[Collected data entries]
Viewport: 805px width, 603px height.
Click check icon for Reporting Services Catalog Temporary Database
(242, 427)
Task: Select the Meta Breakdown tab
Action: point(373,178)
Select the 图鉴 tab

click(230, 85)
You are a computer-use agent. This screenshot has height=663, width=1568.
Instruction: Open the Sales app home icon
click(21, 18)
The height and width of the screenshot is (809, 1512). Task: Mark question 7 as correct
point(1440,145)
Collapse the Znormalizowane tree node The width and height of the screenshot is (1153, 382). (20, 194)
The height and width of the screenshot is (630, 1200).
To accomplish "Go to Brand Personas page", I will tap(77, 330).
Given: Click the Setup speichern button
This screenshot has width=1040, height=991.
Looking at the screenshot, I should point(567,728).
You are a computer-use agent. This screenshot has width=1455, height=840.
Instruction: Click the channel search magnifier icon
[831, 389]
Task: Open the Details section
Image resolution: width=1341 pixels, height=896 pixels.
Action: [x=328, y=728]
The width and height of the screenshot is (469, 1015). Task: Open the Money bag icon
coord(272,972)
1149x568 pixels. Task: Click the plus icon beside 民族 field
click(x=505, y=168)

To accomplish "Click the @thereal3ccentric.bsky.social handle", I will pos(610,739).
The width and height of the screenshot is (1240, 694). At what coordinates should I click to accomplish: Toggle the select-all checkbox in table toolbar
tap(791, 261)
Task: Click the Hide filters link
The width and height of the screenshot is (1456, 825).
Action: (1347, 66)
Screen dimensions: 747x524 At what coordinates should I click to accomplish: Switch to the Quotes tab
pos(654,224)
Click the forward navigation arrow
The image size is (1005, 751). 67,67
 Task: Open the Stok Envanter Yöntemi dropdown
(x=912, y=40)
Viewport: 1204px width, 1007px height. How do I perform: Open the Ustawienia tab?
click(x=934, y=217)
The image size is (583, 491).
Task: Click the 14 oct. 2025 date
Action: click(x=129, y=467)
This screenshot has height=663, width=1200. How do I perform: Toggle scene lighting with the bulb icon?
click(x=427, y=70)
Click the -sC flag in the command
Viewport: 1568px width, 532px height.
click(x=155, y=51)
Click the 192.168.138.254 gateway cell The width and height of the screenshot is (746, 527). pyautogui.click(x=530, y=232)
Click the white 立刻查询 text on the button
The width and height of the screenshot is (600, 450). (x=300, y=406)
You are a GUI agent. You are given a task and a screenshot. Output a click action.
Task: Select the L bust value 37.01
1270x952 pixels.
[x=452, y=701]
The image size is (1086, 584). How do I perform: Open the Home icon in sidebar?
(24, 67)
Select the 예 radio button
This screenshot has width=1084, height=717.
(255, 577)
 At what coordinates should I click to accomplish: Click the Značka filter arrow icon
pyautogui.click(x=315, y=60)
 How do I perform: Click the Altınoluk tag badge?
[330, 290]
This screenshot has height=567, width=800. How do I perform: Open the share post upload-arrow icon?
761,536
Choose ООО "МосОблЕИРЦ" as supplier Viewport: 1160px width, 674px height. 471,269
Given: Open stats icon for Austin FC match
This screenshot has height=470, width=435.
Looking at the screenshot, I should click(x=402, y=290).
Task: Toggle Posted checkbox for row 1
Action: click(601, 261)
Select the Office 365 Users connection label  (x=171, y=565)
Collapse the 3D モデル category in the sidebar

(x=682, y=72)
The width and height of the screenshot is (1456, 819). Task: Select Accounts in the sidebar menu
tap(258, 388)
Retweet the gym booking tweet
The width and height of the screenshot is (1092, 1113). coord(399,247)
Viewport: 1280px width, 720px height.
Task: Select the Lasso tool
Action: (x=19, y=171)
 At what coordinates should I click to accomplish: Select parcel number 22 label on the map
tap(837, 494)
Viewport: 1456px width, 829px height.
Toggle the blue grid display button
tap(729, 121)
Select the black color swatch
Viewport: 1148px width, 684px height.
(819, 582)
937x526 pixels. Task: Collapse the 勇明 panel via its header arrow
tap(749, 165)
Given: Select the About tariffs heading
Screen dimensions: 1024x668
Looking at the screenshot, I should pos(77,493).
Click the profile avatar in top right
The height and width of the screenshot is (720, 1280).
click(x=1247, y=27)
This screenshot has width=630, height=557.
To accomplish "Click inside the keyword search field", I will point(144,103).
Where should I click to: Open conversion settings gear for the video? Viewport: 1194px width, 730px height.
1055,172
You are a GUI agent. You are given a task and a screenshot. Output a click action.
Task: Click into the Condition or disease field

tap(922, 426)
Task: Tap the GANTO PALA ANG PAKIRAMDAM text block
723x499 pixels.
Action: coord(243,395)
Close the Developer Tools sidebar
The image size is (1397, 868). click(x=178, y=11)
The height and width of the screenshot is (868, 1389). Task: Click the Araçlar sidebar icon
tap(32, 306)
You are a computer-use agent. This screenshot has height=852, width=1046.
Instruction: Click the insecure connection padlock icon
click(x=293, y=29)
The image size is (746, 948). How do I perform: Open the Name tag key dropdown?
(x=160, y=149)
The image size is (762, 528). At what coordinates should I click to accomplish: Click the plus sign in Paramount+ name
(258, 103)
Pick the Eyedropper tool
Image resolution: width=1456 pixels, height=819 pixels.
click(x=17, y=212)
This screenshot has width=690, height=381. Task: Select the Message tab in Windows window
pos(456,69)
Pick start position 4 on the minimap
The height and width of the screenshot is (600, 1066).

__WORK REQUIRED__: Which lines in the records above include the word "will"? Copy them out.

__WRITTEN RESPONSE__:
To accomplish "Go to Brand Personas page", I will tap(77, 330).
To accomplish "Click the @thereal3ccentric.bsky.social handle", I will pos(610,739).
To accomplish "Click inside the keyword search field", I will point(144,103).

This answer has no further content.